-- Exercise prompt --
All of the data below is to be output without alteration.

Stored data entries
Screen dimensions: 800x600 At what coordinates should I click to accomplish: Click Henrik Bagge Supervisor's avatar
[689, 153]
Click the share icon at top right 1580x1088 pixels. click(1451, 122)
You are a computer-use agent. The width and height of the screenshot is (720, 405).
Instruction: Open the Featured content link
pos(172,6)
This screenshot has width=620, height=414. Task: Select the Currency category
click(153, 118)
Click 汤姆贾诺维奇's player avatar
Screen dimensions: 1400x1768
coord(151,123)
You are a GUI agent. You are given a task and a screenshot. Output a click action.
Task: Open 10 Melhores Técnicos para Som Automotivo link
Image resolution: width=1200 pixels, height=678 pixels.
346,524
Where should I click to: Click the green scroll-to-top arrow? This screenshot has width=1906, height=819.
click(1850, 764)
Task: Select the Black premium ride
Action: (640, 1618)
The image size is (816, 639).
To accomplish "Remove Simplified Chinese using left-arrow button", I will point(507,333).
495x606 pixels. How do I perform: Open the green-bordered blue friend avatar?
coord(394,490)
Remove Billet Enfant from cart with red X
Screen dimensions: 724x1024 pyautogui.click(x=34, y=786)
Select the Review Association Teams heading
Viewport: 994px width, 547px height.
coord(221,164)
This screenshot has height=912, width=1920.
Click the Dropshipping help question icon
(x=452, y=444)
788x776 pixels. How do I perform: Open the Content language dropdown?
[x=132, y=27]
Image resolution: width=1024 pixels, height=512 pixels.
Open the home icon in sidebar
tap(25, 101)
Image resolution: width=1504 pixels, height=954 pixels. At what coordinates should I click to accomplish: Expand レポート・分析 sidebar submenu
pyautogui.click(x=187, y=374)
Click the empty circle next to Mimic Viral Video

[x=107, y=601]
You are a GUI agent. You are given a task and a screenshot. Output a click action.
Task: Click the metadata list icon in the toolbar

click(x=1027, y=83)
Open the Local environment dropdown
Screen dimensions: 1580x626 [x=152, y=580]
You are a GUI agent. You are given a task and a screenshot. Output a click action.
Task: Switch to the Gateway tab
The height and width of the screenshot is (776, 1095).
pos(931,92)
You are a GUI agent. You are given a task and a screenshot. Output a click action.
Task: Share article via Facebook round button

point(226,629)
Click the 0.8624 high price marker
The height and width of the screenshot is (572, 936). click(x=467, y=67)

-- Solution to the problem --
Screen dimensions: 800x600 At what coordinates should I click to accomplish: Click Henrik Bagge Supervisor's avatar
[689, 153]
Click the share icon at top right 1580x1088 pixels. click(1451, 122)
You are a computer-use agent. The width and height of the screenshot is (720, 405).
Instruction: Open the Featured content link
pos(172,6)
This screenshot has width=620, height=414. Task: Select the Currency category
click(153, 118)
Click 汤姆贾诺维奇's player avatar
Screen dimensions: 1400x1768
coord(151,123)
You are a GUI agent. You are given a task and a screenshot. Output a click action.
Task: Open 10 Melhores Técnicos para Som Automotivo link
Image resolution: width=1200 pixels, height=678 pixels.
346,524
Where should I click to: Click the green scroll-to-top arrow? This screenshot has width=1906, height=819.
click(1850, 764)
Task: Select the Black premium ride
Action: (640, 1618)
The image size is (816, 639).
To accomplish "Remove Simplified Chinese using left-arrow button", I will point(507,333).
495x606 pixels. How do I perform: Open the green-bordered blue friend avatar?
coord(394,490)
Remove Billet Enfant from cart with red X
Screen dimensions: 724x1024 pyautogui.click(x=34, y=786)
Select the Review Association Teams heading
Viewport: 994px width, 547px height.
coord(221,164)
This screenshot has height=912, width=1920.
Click the Dropshipping help question icon
(x=452, y=444)
788x776 pixels. How do I perform: Open the Content language dropdown?
[x=132, y=27]
Image resolution: width=1024 pixels, height=512 pixels.
Open the home icon in sidebar
tap(25, 101)
Image resolution: width=1504 pixels, height=954 pixels. At what coordinates should I click to accomplish: Expand レポート・分析 sidebar submenu
pyautogui.click(x=187, y=374)
Click the empty circle next to Mimic Viral Video

[x=107, y=601]
You are a GUI agent. You are given a task and a screenshot. Output a click action.
Task: Click the metadata list icon in the toolbar

click(x=1027, y=83)
Open the Local environment dropdown
Screen dimensions: 1580x626 [x=152, y=580]
You are a GUI agent. You are given a task and a screenshot. Output a click action.
Task: Switch to the Gateway tab
The height and width of the screenshot is (776, 1095).
pos(931,92)
You are a GUI agent. You are given a task and a screenshot. Output a click action.
Task: Share article via Facebook round button

point(226,629)
Click the 0.8624 high price marker
The height and width of the screenshot is (572, 936). click(x=467, y=67)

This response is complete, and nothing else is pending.